[Stored data]
☆ ☆ ☆ ☆ ☆ ☆ ☆
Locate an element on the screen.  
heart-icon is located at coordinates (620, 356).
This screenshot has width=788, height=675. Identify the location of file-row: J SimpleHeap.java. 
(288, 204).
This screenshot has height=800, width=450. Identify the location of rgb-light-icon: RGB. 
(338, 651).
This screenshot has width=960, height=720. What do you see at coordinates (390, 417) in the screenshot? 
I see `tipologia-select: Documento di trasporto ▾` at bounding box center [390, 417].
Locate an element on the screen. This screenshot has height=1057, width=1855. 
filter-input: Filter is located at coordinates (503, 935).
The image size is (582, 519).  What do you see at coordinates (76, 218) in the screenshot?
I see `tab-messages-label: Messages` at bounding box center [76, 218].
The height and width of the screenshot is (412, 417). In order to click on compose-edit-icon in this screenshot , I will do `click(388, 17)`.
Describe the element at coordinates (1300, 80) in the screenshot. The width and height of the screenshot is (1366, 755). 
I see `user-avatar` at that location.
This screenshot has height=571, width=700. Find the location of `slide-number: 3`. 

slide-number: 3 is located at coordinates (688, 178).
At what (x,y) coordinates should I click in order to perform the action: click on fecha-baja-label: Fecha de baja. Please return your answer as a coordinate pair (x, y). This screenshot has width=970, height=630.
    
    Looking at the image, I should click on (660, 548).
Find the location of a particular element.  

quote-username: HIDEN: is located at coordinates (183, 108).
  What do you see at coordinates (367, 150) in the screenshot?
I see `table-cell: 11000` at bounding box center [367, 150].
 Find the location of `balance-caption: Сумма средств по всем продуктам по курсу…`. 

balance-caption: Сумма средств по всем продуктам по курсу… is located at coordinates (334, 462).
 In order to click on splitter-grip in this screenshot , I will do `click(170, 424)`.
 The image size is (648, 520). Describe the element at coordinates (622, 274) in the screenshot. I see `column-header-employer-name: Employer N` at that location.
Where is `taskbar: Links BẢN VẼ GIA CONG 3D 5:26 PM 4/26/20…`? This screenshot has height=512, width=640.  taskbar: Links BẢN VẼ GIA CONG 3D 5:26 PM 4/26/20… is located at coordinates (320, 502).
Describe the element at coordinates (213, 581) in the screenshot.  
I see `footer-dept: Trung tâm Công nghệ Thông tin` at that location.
☆ ☆ ☆ ☆ ☆ ☆ ☆
▶ **What is required**: Reproduce the data above exactly, covering everything from the line containing "Describe the element at coordinates (213, 581)" down to the end of the data.

▶ **Solution for this task**:
Describe the element at coordinates (213, 581) in the screenshot.  
I see `footer-dept: Trung tâm Công nghệ Thông tin` at that location.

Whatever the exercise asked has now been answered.